Work order: Write out every entry below word for word, leaving nothing out.

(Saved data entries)

+---+

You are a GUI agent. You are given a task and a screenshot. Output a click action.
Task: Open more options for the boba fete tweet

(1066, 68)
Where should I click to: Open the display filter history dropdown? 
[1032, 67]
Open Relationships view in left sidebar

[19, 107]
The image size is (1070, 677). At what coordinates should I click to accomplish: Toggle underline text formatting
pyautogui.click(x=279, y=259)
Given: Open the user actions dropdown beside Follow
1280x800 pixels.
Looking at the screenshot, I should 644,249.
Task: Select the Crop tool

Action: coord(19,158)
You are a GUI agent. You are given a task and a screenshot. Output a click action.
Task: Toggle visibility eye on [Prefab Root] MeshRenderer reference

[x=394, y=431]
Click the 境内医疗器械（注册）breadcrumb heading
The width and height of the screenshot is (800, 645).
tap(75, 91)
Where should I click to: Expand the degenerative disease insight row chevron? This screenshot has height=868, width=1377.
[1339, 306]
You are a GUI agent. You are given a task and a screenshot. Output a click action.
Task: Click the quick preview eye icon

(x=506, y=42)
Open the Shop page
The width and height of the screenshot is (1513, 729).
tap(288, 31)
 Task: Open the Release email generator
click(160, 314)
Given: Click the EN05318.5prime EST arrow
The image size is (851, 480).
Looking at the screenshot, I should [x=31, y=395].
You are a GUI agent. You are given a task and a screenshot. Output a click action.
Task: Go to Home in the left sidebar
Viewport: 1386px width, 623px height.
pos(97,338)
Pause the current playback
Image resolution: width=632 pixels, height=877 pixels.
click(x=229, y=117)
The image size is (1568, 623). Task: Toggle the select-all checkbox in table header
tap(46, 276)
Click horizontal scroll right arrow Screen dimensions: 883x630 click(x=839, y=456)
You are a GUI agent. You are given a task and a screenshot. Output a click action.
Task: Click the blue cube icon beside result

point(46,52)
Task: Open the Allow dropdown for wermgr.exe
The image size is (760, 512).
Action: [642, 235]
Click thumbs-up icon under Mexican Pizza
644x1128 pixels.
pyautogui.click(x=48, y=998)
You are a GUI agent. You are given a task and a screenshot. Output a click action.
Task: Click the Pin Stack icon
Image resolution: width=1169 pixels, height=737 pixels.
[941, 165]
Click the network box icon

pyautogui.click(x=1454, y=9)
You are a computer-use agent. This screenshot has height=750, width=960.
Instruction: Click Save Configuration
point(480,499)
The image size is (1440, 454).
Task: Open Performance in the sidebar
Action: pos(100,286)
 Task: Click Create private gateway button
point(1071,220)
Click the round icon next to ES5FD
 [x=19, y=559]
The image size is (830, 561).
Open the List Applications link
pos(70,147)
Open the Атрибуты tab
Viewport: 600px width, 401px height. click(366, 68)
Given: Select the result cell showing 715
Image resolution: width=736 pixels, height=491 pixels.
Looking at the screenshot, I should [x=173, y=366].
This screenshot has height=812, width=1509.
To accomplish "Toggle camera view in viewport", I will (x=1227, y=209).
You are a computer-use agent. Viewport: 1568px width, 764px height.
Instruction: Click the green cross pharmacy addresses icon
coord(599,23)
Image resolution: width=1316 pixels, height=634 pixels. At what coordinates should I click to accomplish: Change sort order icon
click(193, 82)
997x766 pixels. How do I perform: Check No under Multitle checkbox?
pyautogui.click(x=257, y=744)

+---+

Task output:
You are a GUI agent. You are given a task and a screenshot. Output a click action.
Task: Open more options for the boba fete tweet

(1066, 68)
Where should I click to: Open the display filter history dropdown? 
[1032, 67]
Open Relationships view in left sidebar

[19, 107]
The image size is (1070, 677). At what coordinates should I click to accomplish: Toggle underline text formatting
pyautogui.click(x=279, y=259)
Given: Open the user actions dropdown beside Follow
1280x800 pixels.
Looking at the screenshot, I should 644,249.
Task: Select the Crop tool

Action: coord(19,158)
You are a GUI agent. You are given a task and a screenshot. Output a click action.
Task: Toggle visibility eye on [Prefab Root] MeshRenderer reference

[x=394, y=431]
Click the 境内医疗器械（注册）breadcrumb heading
The width and height of the screenshot is (800, 645).
tap(75, 91)
Where should I click to: Expand the degenerative disease insight row chevron? This screenshot has height=868, width=1377.
[1339, 306]
You are a GUI agent. You are given a task and a screenshot. Output a click action.
Task: Click the quick preview eye icon

(x=506, y=42)
Open the Shop page
The width and height of the screenshot is (1513, 729).
tap(288, 31)
 Task: Open the Release email generator
click(160, 314)
Given: Click the EN05318.5prime EST arrow
The image size is (851, 480).
Looking at the screenshot, I should [x=31, y=395].
You are a GUI agent. You are given a task and a screenshot. Output a click action.
Task: Go to Home in the left sidebar
Viewport: 1386px width, 623px height.
pos(97,338)
Pause the current playback
Image resolution: width=632 pixels, height=877 pixels.
click(x=229, y=117)
The image size is (1568, 623). Task: Toggle the select-all checkbox in table header
tap(46, 276)
Click horizontal scroll right arrow Screen dimensions: 883x630 click(x=839, y=456)
You are a GUI agent. You are given a task and a screenshot. Output a click action.
Task: Click the blue cube icon beside result

point(46,52)
Task: Open the Allow dropdown for wermgr.exe
The image size is (760, 512).
Action: [642, 235]
Click thumbs-up icon under Mexican Pizza
644x1128 pixels.
pyautogui.click(x=48, y=998)
You are a GUI agent. You are given a task and a screenshot. Output a click action.
Task: Click the Pin Stack icon
Image resolution: width=1169 pixels, height=737 pixels.
[941, 165]
Click the network box icon

pyautogui.click(x=1454, y=9)
You are a computer-use agent. This screenshot has height=750, width=960.
Instruction: Click Save Configuration
point(480,499)
The image size is (1440, 454).
Task: Open Performance in the sidebar
Action: pos(100,286)
 Task: Click Create private gateway button
point(1071,220)
Click the round icon next to ES5FD
 [x=19, y=559]
The image size is (830, 561).
Open the List Applications link
pos(70,147)
Open the Атрибуты tab
Viewport: 600px width, 401px height. click(366, 68)
Given: Select the result cell showing 715
Image resolution: width=736 pixels, height=491 pixels.
Looking at the screenshot, I should [x=173, y=366].
This screenshot has height=812, width=1509.
To accomplish "Toggle camera view in viewport", I will (x=1227, y=209).
You are a computer-use agent. Viewport: 1568px width, 764px height.
Instruction: Click the green cross pharmacy addresses icon
coord(599,23)
Image resolution: width=1316 pixels, height=634 pixels. At what coordinates should I click to accomplish: Change sort order icon
click(193, 82)
997x766 pixels. How do I perform: Check No under Multitle checkbox?
pyautogui.click(x=257, y=744)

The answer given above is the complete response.